Here is where the json gets sent to gems:
/home/oliver/programs/GLYCAM_Dev_Env/V_2/Django/glycam-django/glycamweb/json_api/json_api.py

Look for def makeEvaluatePdbRequest(data):

Here is where the pdb webpages are:
/home/oliver/programs/GLYCAM_Dev_Env/V_2/Django/glycam-django/glycamweb/pdb/

Useful terms:

templates/ <- where all the html files are.

models: A model is the single, definitive source of information about your data. It contains the essential fields and behaviors of the data you’re storing. Generally, each model maps to a single database table.
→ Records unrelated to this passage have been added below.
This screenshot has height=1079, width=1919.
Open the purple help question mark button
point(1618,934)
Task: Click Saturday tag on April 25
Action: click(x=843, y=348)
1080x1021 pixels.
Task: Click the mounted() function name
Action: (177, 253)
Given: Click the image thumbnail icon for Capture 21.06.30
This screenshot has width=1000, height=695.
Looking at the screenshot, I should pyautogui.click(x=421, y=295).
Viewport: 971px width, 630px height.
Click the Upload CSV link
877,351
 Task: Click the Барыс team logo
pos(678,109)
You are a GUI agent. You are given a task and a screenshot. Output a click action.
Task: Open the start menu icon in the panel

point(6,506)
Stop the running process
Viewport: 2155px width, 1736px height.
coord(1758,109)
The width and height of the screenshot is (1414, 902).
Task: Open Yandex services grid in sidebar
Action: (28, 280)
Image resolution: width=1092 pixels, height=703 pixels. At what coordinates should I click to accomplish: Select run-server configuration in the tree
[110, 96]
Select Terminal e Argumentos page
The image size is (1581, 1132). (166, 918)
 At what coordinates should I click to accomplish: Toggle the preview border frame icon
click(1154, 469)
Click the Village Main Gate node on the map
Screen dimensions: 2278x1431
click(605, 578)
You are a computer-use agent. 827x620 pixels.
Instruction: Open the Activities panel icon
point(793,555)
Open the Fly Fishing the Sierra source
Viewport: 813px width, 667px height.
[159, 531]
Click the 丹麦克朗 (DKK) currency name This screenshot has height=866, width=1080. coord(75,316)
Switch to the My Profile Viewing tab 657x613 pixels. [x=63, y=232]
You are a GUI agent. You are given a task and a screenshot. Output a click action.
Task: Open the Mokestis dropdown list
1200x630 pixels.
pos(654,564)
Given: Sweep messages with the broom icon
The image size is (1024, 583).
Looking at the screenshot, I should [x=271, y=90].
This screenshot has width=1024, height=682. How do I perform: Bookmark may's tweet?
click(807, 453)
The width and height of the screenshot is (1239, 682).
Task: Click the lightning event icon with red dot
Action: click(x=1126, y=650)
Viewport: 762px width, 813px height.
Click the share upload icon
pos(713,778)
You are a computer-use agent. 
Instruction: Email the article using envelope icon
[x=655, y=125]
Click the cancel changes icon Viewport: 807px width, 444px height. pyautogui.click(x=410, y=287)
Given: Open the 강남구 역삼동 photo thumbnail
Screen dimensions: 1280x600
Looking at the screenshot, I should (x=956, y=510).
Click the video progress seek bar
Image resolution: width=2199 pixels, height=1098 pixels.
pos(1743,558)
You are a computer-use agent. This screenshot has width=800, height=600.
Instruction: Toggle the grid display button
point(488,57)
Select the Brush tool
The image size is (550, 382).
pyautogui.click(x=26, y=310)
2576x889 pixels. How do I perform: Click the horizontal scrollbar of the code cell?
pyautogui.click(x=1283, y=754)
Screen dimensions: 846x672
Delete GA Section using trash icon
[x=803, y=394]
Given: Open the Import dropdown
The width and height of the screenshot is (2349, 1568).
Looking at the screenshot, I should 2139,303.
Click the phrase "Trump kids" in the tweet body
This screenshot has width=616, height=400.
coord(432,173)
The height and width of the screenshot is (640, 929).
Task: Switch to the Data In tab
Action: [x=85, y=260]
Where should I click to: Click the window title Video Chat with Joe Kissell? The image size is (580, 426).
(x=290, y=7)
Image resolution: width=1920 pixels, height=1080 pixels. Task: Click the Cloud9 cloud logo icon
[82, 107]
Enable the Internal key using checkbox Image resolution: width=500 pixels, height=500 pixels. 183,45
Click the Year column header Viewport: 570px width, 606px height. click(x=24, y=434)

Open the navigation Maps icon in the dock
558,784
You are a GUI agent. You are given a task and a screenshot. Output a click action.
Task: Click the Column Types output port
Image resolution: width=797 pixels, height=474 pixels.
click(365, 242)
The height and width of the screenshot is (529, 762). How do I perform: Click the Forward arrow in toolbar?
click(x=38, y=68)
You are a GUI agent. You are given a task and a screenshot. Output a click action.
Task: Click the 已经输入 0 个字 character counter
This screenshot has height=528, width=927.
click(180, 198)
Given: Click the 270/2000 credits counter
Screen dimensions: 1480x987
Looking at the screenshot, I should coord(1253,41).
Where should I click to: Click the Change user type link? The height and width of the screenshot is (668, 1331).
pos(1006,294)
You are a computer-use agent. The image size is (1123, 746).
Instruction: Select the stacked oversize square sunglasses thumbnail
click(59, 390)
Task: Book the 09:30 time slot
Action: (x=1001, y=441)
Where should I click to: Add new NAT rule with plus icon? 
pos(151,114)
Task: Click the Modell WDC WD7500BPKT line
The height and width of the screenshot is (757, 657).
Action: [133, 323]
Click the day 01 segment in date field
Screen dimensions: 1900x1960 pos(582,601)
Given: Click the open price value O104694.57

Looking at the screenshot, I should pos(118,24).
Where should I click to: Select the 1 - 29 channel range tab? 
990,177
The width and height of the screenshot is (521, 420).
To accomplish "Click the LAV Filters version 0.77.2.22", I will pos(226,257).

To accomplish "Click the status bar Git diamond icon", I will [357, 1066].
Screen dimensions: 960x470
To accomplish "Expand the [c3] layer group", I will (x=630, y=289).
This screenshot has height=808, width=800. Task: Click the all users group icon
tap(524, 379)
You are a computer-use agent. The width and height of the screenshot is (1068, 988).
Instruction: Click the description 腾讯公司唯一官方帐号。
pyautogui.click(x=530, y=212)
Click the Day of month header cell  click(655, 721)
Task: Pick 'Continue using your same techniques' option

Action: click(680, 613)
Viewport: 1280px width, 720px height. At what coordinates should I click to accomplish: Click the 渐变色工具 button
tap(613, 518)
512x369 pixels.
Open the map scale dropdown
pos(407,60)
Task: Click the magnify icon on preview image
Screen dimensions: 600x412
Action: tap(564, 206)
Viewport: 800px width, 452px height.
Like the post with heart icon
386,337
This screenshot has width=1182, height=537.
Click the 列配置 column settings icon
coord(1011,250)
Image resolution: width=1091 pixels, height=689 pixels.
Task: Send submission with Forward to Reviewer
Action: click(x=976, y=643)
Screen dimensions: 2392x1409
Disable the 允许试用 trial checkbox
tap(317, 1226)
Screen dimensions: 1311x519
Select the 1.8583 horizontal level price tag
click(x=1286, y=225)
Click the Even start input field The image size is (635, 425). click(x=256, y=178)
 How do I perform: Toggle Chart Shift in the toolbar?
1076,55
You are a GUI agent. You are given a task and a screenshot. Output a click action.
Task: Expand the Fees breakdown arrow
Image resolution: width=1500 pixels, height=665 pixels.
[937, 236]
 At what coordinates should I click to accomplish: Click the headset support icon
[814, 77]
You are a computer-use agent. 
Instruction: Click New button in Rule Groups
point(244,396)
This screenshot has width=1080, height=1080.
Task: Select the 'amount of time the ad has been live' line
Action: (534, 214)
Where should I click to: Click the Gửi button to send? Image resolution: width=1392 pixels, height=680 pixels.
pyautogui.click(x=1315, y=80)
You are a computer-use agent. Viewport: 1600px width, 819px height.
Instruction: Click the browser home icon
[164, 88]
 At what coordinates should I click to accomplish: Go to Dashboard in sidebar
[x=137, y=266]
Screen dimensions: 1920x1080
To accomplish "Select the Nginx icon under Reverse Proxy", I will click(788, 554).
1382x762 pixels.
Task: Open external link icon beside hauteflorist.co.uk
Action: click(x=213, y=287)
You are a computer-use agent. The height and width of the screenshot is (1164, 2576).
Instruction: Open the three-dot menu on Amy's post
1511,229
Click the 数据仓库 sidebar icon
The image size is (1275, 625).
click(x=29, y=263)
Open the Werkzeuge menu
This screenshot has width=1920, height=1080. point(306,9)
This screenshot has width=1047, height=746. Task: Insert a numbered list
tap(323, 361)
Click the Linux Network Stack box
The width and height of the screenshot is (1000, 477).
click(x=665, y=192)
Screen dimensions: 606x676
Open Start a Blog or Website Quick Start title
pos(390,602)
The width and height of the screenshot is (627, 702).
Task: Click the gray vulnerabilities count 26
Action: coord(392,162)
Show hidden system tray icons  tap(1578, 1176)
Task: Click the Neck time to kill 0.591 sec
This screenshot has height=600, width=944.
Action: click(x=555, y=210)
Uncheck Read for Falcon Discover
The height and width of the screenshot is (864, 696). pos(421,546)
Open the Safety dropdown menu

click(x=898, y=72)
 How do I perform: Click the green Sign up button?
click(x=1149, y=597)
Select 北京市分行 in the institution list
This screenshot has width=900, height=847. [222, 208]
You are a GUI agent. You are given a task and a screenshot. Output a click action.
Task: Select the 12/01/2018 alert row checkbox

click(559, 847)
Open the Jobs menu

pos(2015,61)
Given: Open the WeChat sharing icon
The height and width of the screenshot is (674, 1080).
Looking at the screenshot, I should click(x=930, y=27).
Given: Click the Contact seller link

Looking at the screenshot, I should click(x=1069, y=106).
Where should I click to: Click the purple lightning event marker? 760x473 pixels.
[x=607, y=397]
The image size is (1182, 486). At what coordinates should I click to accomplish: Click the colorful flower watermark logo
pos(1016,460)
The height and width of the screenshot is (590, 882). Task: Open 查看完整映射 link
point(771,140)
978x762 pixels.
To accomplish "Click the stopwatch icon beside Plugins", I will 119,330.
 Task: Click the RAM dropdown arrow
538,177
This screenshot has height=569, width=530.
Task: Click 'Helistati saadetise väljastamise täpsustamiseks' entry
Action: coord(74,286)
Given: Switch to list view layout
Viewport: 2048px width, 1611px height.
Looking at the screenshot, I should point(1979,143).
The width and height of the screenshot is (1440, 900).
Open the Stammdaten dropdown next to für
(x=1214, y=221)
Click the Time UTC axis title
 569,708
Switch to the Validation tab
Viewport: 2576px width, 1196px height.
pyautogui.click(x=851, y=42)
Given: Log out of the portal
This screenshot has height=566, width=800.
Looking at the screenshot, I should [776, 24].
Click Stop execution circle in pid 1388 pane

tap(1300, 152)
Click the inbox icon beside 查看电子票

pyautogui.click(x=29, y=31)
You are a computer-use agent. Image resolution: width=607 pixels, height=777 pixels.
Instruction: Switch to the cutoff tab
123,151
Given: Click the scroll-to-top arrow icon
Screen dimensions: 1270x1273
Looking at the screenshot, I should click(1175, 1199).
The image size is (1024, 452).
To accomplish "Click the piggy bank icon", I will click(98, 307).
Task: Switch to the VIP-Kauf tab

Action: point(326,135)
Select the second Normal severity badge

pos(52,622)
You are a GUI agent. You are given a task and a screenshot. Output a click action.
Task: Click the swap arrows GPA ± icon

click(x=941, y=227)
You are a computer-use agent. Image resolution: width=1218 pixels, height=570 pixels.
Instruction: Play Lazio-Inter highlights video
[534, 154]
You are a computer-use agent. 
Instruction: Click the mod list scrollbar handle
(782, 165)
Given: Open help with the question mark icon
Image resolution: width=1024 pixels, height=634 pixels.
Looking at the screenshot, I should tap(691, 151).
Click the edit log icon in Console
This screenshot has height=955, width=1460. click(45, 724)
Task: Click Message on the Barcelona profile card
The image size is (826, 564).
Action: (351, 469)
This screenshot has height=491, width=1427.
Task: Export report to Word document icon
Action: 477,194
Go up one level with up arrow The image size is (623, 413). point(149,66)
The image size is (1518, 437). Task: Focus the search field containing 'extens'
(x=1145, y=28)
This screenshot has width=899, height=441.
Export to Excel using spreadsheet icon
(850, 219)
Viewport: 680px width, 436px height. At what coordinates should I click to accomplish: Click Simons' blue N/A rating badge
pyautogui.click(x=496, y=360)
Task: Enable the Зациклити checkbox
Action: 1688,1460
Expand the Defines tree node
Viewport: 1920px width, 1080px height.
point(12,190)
A view function, or view for short, is a Python function that takes a web request and returns a web response. This response can be the HTML contents of a web page, or a redirect, or a 404 error, or an XML document, or an image . . . or anything, really. The view itself contains whatever arbitrary logic is necessary to return that response. This code can live anywhere you want, as long as it’s on your Python path. There’s no other requirement–no “magic,” so to speak. For the sake of putting the code somewhere, the convention is to put views in a file called views.py, placed in your project or application directory.